A spike in reported medical device vulnerabilities may actually be a sign of a coming security renaissance.
Living in a time of rapid technological advancement has its benefits. Developments like the Internet of Things (IoT) have given us greater control over the granular details of our environments, allowing us to not only personalize how we live but also making daily tasks like checking the weather or buying groceries more efficient.
Few markets have better demonstrated the power of technology than the healthcare industry. Yet despite the benefits of medical devices and other smart technology, healthcare providers are still attempting to manage the security risks of rapid innovation. Here’s how hospitals and medical practices can ensure that patients receive the highest quality care — without sacrificing their safety.
Benefits of Smart Devices
There are an estimated 14.2 billion connected devices currently in use, and by 2020, hospitals and healthcare facilities are expected to employ roughly 161 million smart devices. The integration of this technology into the medical field continues to open up more efficient methods of diagnosing, monitoring, and providing care for patients.
One example of this is the capsule endoscopy. Where a typical endoscopy procedure requires inserting a flexible tube with a light and camera to examine a patient’s gastrointestinal tract for signs of disease, a capsule endoscopy involves the patient swallowing a pill-sized camera that then transmits photos to a nearby receiver. Using machine learning to automate the image analysis process allows doctors to more quickly identify and diagnose any potential issues the patient may have. Not only are capsule endoscopies less intrusive for patients, but they can actually help examine parts of the intestines that other forms of endoscopy can’t reach. Newer models of capsule cameras can even perform biopsies or deliver medicine to targeted areas of the GI tract.

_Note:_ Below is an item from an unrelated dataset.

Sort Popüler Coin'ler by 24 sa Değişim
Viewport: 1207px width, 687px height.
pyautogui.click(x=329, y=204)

Connected technology also creates opportunities to monitor chronic conditions through the use of wearable devices. These devices allow the patient to go about their daily life, while communicating health metrics to a doctor simultaneously. A connected insulin pump, for instance, removes the need for daily finger testing and injections by continually monitoring glucose levels and supplying insulin as needed. Smart or cloud-connected devices like this increase opportunities for remote monitoring, which can reduce the need for costly hospital stays or doctor visits.

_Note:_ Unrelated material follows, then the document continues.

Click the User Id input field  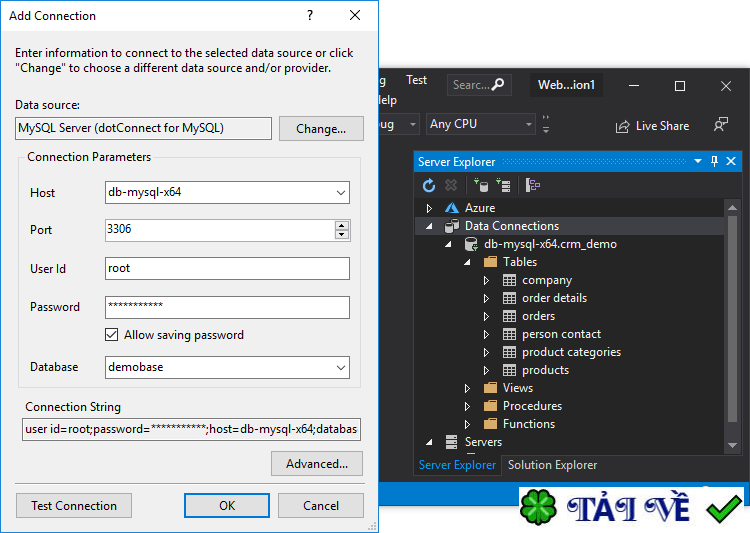pos(227,268)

In addition to convenience, this technology actually provides more consistent care and updates for patients. However, as more devices join the Internet of Medical Things (IoMT), it becomes vital that proper security protocols are enforced to ensure patients’ safety.
Compliance and Security Gaps
Between December 2016, when the FDA released guidelines for medical device cybersecurity, and August 2018, 18 medical device manufacturers reported 35 security advisories — a nearly 400 percent uptick from the three previous years. While these numbers are likely under-reported, analysts suspect that this recent spike may actually be a sign that medical device manufacturers are paying more attention to security risks and striving to make compliance a central factor as they continue to innovate.
There are a number of unique susceptibilities particular to IoMT devices. Many medical devices do not have the capability to run third-party software, which means they often lack antivirus protections or end-point encryption. Even once identified, vulnerabilities can be difficult to fix — in many cases, the manufacturer of the device is required to give approval before security patches can be installed.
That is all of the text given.